» Work item: Your task is to find every line of the listing that includes "will" and copy it.

» Input for this task:

______________________________

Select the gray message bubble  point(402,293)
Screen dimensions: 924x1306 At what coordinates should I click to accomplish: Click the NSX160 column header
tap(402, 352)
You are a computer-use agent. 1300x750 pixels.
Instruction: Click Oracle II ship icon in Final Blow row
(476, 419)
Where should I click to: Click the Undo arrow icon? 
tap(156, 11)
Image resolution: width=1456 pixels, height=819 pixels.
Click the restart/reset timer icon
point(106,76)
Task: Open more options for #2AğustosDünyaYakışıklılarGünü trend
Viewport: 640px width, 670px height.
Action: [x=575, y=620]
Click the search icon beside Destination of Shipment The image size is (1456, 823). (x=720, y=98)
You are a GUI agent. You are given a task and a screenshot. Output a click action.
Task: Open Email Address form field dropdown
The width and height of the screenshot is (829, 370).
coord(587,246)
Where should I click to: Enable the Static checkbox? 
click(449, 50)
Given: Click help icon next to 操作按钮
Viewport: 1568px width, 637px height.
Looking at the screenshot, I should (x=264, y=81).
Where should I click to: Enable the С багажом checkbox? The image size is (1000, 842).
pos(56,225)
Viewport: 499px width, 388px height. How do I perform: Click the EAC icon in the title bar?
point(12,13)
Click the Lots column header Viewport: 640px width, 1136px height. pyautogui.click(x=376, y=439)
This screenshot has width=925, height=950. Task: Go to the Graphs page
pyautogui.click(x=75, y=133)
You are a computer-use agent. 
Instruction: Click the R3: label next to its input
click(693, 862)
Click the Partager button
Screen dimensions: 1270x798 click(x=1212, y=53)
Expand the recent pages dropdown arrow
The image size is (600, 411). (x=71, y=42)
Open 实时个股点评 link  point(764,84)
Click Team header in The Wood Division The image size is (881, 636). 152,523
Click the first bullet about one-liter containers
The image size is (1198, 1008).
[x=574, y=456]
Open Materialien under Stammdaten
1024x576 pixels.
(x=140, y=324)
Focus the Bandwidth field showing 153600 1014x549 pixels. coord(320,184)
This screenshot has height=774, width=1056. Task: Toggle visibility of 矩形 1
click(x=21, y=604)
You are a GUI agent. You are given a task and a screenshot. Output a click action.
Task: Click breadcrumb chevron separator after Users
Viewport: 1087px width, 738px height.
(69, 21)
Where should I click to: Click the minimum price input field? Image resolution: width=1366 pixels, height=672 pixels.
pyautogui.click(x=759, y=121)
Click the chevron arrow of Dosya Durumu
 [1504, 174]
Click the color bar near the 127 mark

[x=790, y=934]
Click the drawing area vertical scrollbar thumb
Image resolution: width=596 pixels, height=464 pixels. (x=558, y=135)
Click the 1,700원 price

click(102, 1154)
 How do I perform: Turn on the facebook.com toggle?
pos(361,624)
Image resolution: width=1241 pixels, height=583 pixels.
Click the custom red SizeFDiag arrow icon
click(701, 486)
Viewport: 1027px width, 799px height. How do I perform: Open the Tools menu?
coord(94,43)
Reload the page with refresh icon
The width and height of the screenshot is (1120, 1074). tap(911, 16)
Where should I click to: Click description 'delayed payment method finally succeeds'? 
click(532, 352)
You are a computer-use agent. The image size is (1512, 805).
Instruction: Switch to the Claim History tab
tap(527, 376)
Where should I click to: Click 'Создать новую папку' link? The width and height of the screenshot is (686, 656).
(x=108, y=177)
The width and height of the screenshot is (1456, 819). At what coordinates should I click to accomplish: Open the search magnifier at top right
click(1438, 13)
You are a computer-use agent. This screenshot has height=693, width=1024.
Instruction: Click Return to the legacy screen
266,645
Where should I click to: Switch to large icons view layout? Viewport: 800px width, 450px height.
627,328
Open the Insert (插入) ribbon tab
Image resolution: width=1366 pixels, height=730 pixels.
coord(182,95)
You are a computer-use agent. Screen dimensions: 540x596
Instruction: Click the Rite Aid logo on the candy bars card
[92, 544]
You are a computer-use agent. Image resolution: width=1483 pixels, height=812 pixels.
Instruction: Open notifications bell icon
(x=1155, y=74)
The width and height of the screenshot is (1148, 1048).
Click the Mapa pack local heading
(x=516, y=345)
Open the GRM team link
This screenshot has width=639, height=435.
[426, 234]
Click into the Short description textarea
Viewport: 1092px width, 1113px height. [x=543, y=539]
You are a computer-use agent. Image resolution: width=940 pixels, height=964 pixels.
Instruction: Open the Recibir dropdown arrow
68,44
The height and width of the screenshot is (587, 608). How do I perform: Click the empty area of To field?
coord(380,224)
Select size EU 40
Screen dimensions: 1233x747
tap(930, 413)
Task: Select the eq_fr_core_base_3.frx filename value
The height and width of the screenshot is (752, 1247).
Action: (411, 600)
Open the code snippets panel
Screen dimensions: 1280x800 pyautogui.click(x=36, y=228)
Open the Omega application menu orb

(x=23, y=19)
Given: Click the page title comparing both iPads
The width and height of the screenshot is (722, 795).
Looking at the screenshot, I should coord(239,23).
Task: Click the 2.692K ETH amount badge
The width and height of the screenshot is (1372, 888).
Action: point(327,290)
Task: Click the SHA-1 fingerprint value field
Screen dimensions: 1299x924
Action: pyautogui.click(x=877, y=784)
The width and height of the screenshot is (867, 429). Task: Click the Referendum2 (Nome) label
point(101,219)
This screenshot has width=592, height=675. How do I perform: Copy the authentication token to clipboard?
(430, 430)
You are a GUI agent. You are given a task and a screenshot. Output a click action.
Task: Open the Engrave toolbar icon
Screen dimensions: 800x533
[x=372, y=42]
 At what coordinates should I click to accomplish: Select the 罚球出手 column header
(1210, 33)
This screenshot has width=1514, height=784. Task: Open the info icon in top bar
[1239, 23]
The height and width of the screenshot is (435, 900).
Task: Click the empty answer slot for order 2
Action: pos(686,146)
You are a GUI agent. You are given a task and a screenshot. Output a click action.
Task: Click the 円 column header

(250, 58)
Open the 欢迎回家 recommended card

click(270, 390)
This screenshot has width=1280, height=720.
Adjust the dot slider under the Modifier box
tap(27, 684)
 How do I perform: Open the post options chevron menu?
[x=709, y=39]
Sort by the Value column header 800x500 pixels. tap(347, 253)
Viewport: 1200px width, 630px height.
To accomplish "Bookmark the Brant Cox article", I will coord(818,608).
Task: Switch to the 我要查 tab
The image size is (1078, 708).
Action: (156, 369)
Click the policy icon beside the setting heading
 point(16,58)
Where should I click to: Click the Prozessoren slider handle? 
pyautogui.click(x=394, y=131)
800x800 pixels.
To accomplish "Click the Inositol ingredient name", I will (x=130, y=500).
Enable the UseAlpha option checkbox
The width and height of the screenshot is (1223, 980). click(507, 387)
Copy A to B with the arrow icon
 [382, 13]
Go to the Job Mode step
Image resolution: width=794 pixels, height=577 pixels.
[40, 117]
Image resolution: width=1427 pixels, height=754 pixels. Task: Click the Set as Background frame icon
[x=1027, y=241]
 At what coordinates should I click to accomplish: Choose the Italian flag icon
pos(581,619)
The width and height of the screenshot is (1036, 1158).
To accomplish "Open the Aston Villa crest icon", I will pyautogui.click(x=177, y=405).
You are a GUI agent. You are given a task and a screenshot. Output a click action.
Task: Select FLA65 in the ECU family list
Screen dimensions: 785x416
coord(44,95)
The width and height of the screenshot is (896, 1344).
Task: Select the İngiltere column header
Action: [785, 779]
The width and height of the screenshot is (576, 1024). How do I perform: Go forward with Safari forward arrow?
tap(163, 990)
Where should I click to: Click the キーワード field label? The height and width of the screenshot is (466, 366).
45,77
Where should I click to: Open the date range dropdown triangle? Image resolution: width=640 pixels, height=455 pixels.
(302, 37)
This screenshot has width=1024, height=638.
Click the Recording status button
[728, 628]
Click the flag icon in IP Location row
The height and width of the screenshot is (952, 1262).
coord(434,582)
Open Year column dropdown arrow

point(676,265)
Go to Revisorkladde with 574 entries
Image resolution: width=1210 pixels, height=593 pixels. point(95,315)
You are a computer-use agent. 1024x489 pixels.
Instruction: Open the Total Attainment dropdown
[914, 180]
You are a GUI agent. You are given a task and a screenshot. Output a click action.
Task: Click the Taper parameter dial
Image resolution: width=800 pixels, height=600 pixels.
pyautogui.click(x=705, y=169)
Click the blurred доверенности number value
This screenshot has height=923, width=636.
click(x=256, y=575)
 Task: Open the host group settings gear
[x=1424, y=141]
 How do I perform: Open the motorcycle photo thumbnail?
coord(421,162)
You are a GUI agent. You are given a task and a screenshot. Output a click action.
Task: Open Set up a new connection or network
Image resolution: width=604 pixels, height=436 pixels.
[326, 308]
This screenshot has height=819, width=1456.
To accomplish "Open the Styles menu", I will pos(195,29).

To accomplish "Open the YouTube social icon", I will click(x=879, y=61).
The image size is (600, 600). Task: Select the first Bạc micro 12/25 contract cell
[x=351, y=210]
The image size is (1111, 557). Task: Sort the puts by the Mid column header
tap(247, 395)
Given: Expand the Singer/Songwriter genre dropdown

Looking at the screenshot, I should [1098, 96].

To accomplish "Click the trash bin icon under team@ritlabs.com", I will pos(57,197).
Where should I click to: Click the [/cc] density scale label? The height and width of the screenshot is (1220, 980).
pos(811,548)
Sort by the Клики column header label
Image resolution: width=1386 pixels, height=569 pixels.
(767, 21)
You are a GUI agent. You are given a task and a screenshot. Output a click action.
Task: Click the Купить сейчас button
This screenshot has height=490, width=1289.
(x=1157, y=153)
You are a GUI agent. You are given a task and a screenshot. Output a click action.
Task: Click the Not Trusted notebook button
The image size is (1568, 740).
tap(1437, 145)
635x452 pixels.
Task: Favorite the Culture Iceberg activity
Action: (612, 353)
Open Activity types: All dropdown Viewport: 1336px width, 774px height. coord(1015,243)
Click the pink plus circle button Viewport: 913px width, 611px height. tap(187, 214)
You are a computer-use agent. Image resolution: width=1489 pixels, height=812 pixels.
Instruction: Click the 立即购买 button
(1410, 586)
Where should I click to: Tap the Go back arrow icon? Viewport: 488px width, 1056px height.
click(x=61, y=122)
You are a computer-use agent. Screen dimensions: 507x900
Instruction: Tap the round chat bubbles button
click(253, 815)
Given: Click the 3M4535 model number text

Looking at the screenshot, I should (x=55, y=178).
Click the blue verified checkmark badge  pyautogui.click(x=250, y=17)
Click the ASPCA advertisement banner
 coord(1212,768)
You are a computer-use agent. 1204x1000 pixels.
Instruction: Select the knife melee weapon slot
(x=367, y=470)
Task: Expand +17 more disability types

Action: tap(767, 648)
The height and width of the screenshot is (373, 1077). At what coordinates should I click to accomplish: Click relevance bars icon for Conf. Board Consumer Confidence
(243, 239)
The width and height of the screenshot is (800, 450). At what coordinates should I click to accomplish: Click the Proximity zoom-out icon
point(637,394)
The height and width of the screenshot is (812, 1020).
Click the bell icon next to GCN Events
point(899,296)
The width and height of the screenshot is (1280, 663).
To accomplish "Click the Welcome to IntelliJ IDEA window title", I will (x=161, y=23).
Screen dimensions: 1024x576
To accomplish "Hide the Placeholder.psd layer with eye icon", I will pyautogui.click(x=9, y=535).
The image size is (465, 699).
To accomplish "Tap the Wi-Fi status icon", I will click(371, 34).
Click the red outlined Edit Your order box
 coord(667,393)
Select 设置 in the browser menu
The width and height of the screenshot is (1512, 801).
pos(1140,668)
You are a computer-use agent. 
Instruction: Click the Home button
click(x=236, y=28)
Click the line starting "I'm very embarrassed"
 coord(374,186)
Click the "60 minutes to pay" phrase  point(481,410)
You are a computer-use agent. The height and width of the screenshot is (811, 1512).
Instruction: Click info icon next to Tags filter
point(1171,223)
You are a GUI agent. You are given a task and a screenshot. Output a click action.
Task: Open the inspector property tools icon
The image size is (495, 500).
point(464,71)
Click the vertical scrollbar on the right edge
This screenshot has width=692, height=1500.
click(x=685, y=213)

______________________________

» Exercise response:
To accomplish "Bookmark the Brant Cox article", I will coord(818,608).
To accomplish "Click the Inositol ingredient name", I will (x=130, y=500).
To accomplish "Open the Aston Villa crest icon", I will pyautogui.click(x=177, y=405).
To accomplish "Open the Styles menu", I will pos(195,29).
To accomplish "Open the YouTube social icon", I will click(x=879, y=61).
To accomplish "Click the trash bin icon under team@ritlabs.com", I will pos(57,197).
To accomplish "Click the Welcome to IntelliJ IDEA window title", I will (x=161, y=23).
To accomplish "Hide the Placeholder.psd layer with eye icon", I will pyautogui.click(x=9, y=535).
To accomplish "Tap the Wi-Fi status icon", I will click(371, 34).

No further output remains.